South Sudan in bid to create Hybrid Court – again 

South Sudan in bid to create Hybrid Court – again 

After almost 10 years, South Sudan is preparing to establish the Hybrid Court to try those who have committed war crimes and crimes against humanity since the civil war began in 2013.

The Transitional National Legislative Assembly recently passed two important bills to create a Hybrid Court, a major milestone in the country’s long search for transitional justice. 

The Commission for Truth, Reconciliation and Healing Bill 2024 and the Compensation and Reparation Authority Bill 2024 were passed as the basis for the establishment of the Court.

While key donors such as Troika—US, UK and Norway—have been willing to fund the Hybrid Court contained in Chapter 5 of the Revitalised Agreement on the Resolution of the Conflict in the Republic of South Sudan (R-ARCSS), the top political leadership has been resistant to transitional justice on the basis that would reopen old wounds. 

The R-ARCSS was a peace deal signed in 2018, mediated by regional bloc Intergovernmental Authority on Development. But some of the components, including truth and justice, have been subject of disagreements among the signatories who later formed the Transitional Government of National Unity, a type of coalition government.

The purpose of the two bills, according to Bona Deng Lawrence, chairperson of the Standing Specialised Committee on Peace and Reconciliation, is to address the legacy of the conflict, provide victims with justice and reparations, and establish support centres for psychotherapy cases for both victims and offenders.

Since the civil war broke out on December 15, 2013, as a result of a power struggle between President Salva Kiir and his deputy Riek Machar, both sides have been accused of war crimes and crimes against humanity. 

Natelina Amjima Malek, Deputy Chair of the Information Committee, said that the two bills are significant because they provide for the restoration of damaged buildings and compensation to families who lost loved ones during the clashes in 2013 and 2016.

Still, there are concerns about whether the Hybrid Court, if established, would overcome the lack of political will that has gone on for nine years.

The government and the major armed opposition SPLM-IO signed a peace deal in 2015 that established the Hybrid Court. This decision was reaffirmed in the R-ARCSS.

Civil rights activist Edmund Yakani, executive director of the Community Empowerment for Progress Organisation, said that top leadership in the country is not for the Hybrid Court.

“The leaders are anti-Hybrid Court. There is also the challenge of how the commission for truth, healing, and national reconciliation and the compensation and reparation process will work in the face of hostility from the political leadership,” he said.

In June 2016, President Kiir and Dr Machar published a joint opinion in the New York Times entitled South Sudan needs truth, not trials, calling on the international community to reconsider the establishment of the Hybrid Court, which would interfere with national healing. 

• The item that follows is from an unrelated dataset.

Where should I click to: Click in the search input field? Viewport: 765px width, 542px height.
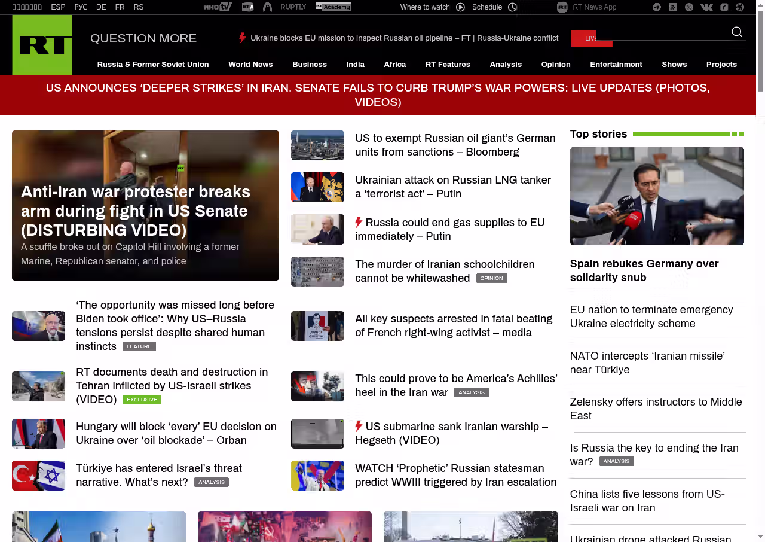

“There is no proven evidence in any court of law the Leadership are guilty of war crimes. The war crimes are political tools of the West to blackmail Africa,” said Ezekiel Lol Gatkuoth, a former South Sudan minister for petroleum.

More than 400,000 South Sudanese have died in the conflict since 2013, with 1.5 million internally displaced and another 2.2 million living as refugees in the neighbouring countries of Uganda, Kenya, Ethiopia and the Democratic Republic of Congo. 

Hundreds of thousands of South Sudanese who had taken refuge in neighbouring Sudan are now back living as internally displaced persons, having fled the war in the north.  

Akol Miyen Kuol, a South Sudanese political commentator, said the nation is fragile and there are doubts whether the Hybrid Court could achieve the desired results.

He maintains that the war crimes could be best addressed through traditional mechanisms such as community reconciliation rather than the Court.

“I think it is too early for South Sudan to resort to a Hybrid Court to address the war crimes issue. Applying such a mechanism in South Sudan now could exacerbate the already delicate situation,” Mr Kuol said.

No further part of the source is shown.